A recent graduate of the University of Hawaiʻi at Mānoa William S. Richardson School of Law won first place in the National Native American Law Students Association writing competition. Ian F. Tapu’s essay on cultural rights in Pacific island nations will be published in the Arizona Law Review.
Tapu’s essay, “Finding Fonua: Disappearing Pacific Island Nations, Sea Level Rise and Cultural Rights,” is a critique of the current legal conversation concerning climate change.
“The impacts of climate change and the national and international responses are viewed through a scientific, technological, political and financial lens,” Tapu writes. “Even the framing of climate change through a human rights framework has been limited to discussions of political, social and civil rights, to the detriment of cultural rights.”

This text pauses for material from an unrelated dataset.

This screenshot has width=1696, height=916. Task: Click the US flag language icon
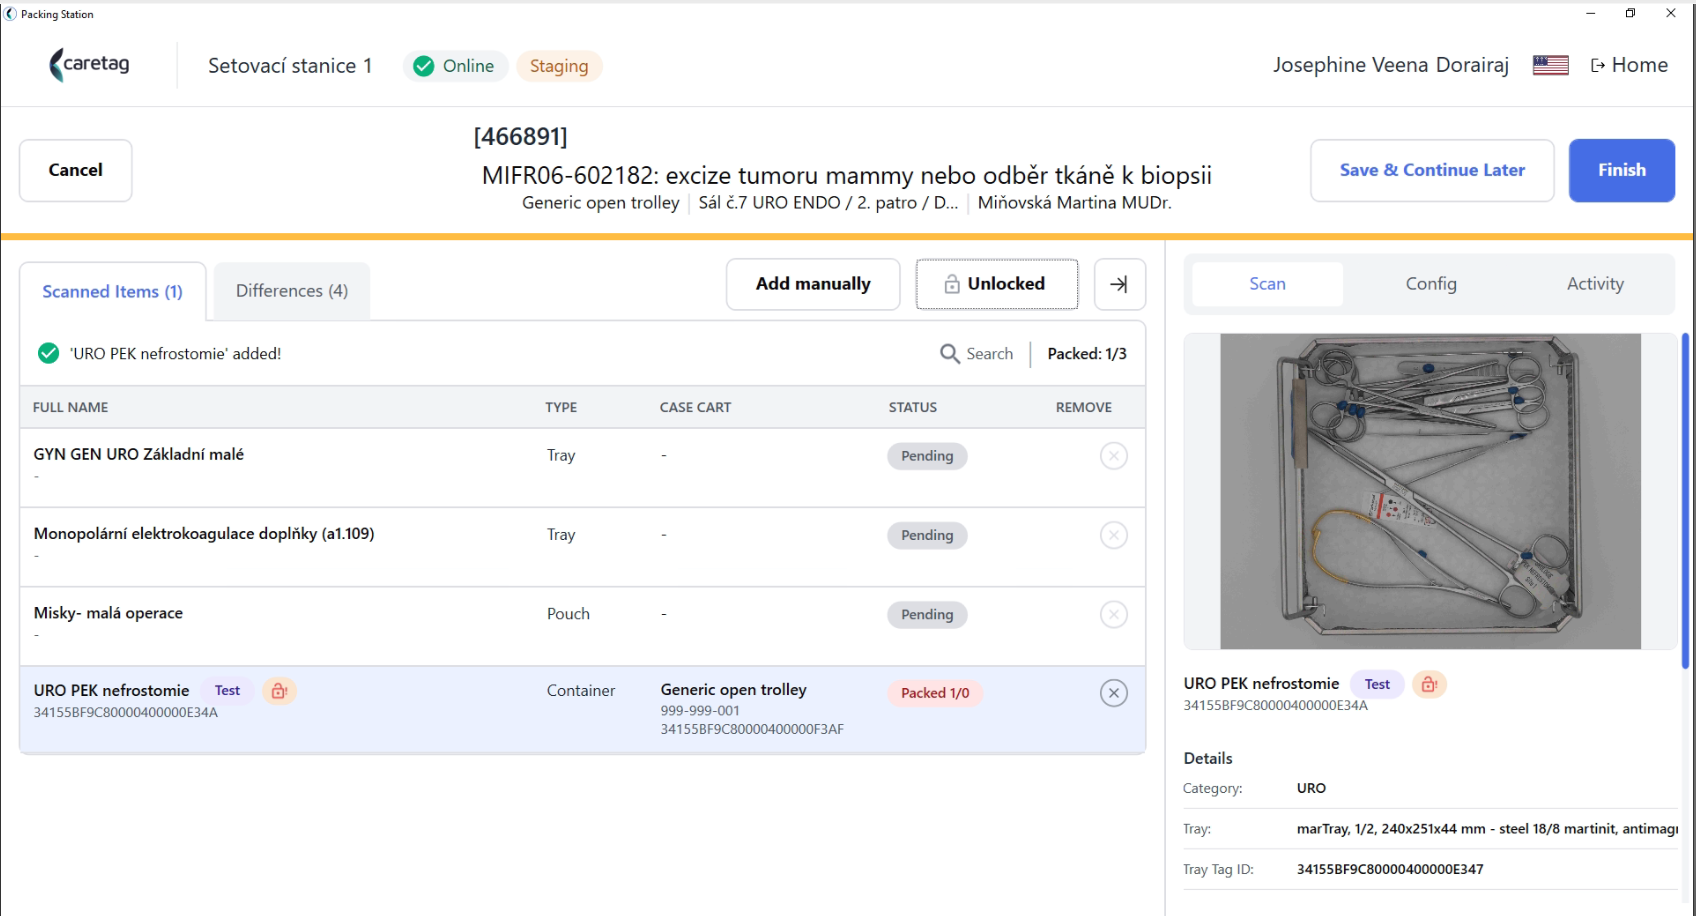pyautogui.click(x=1550, y=65)
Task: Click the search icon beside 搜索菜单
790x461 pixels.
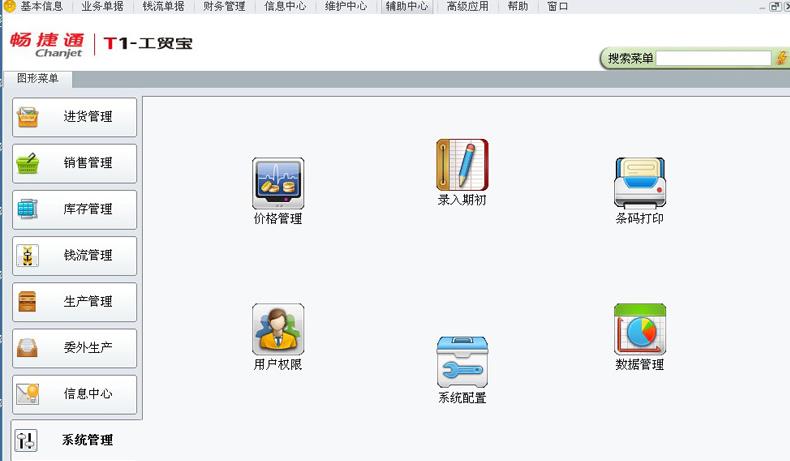Action: tap(781, 59)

His article proposes that analysis of the impact of cultural rights will more fully conceptualize the dire consequences of sea level rise in Pacific islands.
“As Pacific islands disappear due to climate change,” he writes, “what happens to a culture that is inextricably connected to the land? Can legal instruments address those impacts?”
As the first in his family to attend college, and now law school, Tapu, whose mother is Samoan, and whose birth father and stepfather are both Tongan, has made the needs of fellow Pacific Islanders his mission in life.
“Tapu—as he is generally called—is a remarkable leader and organizer, as well as an outstanding student,” UH law school Dean Avi Soifer said. “He has been extraordinarily creative, and he has succeeded in interesting many Pacific Islanders in attending law school; for this, and much more, Tapu has earned tremendous respect from members of the faculty and staff, as well as among his fellow students.”